Department of Neurosurgery, Stanford University Medical Center, Stanford, California 94305-5327, USA.
Neurosurgery. 2009 Oct;65(4 Suppl):A18-23. doi: 10.1227/01.NEU.0000339123.74649.BE.
With the use of data from 3 Louisiana State University Health Sciences Center (LSUHSC) publications, various parameters for buttock/thigh-level sciatic nerve and tibial and common peroneal divisions/nerve injuries were summarized, and outcomes were compared.
Data from 806 buttock/thigh-level sciatic nerve and tibial and common peroneal division/nerve injury repairs were summarized. Lesion types, repair techniques, and outcomes were compared.

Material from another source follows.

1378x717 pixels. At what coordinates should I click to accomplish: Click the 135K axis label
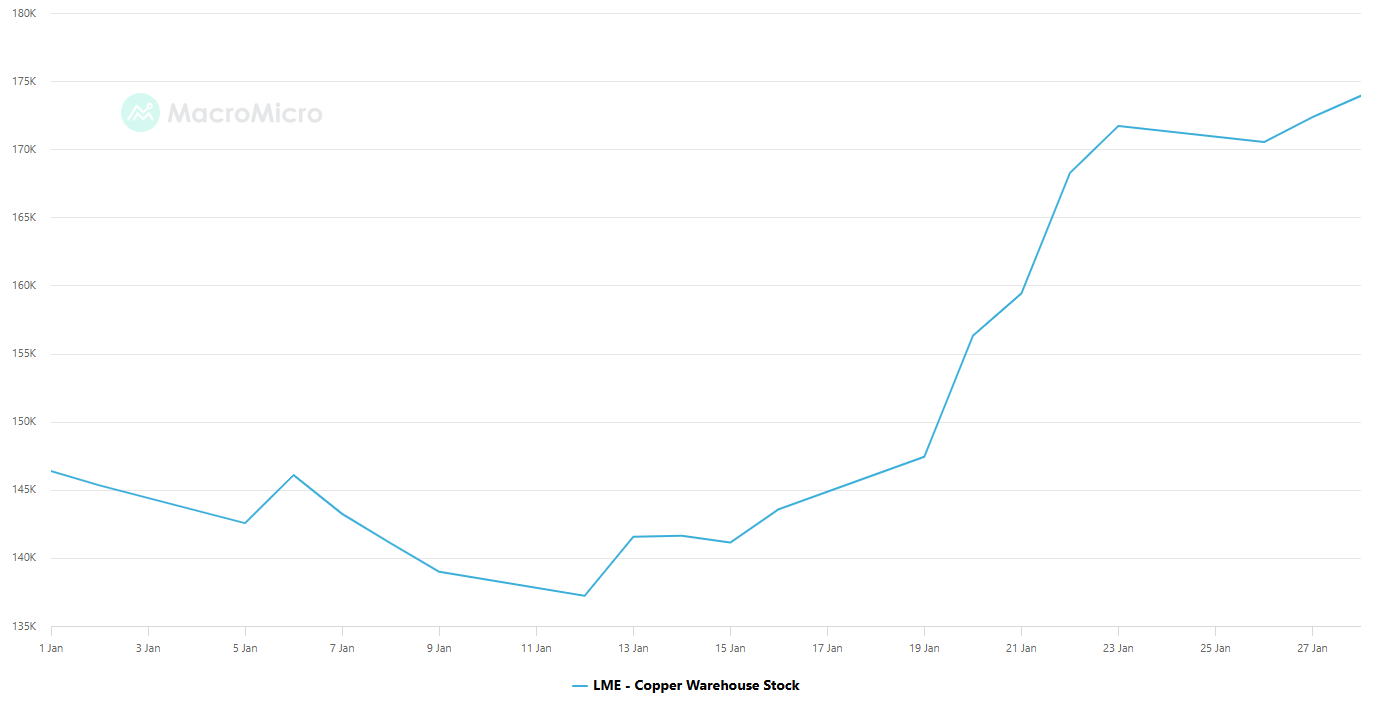click(x=25, y=626)
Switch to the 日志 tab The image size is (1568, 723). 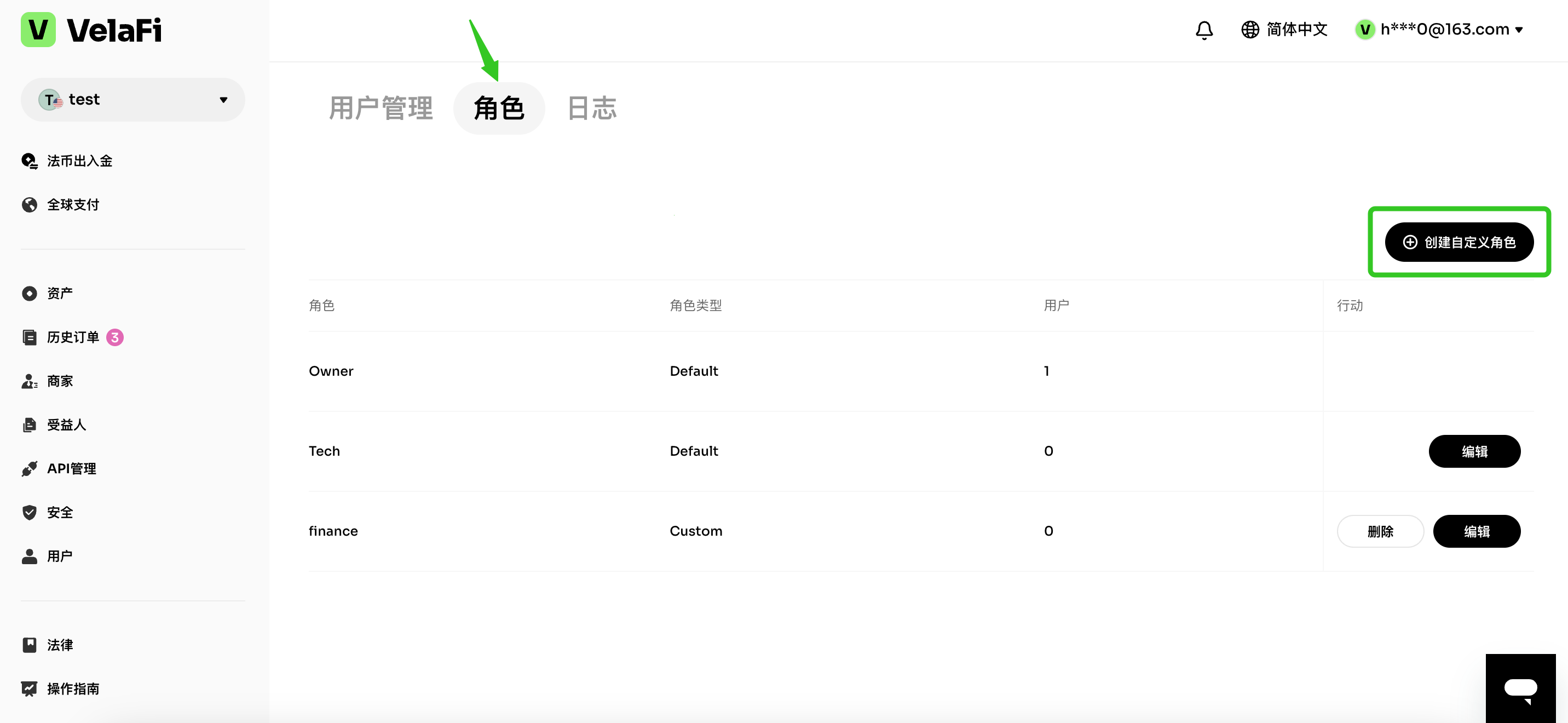tap(591, 108)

Acute lacerations undergoing suture repair were best for the thigh-then-buttock-level tibial (93%/73%) and then same-level common peroneal divisions (69%/30%); at the knee level, tibial outcomes (100%) were better than those for the common peroneal nerve (CPN) (84%). Secondary graft repairs for lacerations had good outcomes for the thigh-then-buttock-level tibial (80%/62%), followed by common peroneal divisions at the same levels (45%/24%). The knee/leg-level tibial nerve (94%) did better than the CPN (40%) here. In-continuity lesions with positive intraoperative nerve action potentials underwent neurolysis with better results for the thigh-then-buttock-level tibial division (95%/86%) than for same-level CPN (78%/69%). The knee/leg-level tibial nerve did better than the CPN (95%/93%).
Better recovery of buttock- and thigh-level tibial division/nerve occurs because: 1) the CPN is lateral and thus vulnerable to a more severe injury; 2) the tibial nerve is more elastic at impact owing to its singular-fixation site (the CPN has a dual fixation); 3) the tibial nerve has a better blood supply and regeneration; 4) the tibial nerve has a higher force-absorbing fascicle/connective tissue count than the CPN; and 5) the tibial nerve-innervated gastrocnemius soleus requires less reinnervation for functional contraction than deep peroneal branches, which innervate long, thin extensor muscles at multiple sites and require coordinated nerve input for effective contraction.
利用路易斯安那州立大学健康科学中心(LSUHSC)的 3 项出版物的数据,总结了臀股部/大腿坐骨神经和胫神经及腓总神经分支/神经损伤的各种参数,并比较了结果。
总结了 806 例臀股部/大腿坐骨神经和胫神经及腓总神经分支/神经损伤修复的数据。比较了病变类型、修复技术和结果。
急性撕裂伤行缝合修复时,大腿-臀部水平的胫神经(93%/73%)和同水平腓总神经(69%/30%)效果最佳;在膝关节水平,胫神经的结果(100%)优于腓总神经(CPN)(84%)。撕裂伤的二次移植物修复效果较好的是大腿-臀部水平的胫神经(80%/62%),其次是同水平的腓总神经分支(45%/24%)。此处膝关节/小腿水平的胫神经(94%)优于腓总神经(40%)。连续性损伤,术中神经动作电位阳性,行神经松解术,大腿-臀部水平的胫神经分支(95%/86%)效果优于同水平腓总神经(78%/69%)。膝关节/小腿水平的胫神经优于腓总神经(95%/93%)。
臀股部和大腿水平的胫神经/分支恢复较好,原因如下:1)腓总神经位于外侧,因此更容易受到更严重的损伤;2)胫神经在撞击时更具弹性,因为它只有一个固定点(腓总神经有两个固定点);3)胫神经的血液供应和再生更好;4)胫神经的受力纤维/结缔组织比腓总神经多;5)胫神经支配的比目鱼肌-跟腱需要较少的神经再支配来实现功能性收缩,而腓深神经支配多个部位的长而细的伸肌,需要协调的神经输入才能进行有效的收缩。